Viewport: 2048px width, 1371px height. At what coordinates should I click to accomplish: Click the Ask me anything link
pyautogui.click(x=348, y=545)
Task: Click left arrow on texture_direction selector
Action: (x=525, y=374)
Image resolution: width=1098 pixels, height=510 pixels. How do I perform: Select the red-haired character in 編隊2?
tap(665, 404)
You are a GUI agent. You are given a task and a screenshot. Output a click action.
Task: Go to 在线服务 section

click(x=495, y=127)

| Problema planteado |
Devuelve cada línea de los registros que contenga la cadena "width".

| Resultado del ejercicio |
Viewport: 2048px width, 1371px height. At what coordinates should I click to accomplish: Click the Ask me anything link
Image resolution: width=1098 pixels, height=510 pixels. How do I perform: Select the red-haired character in 編隊2?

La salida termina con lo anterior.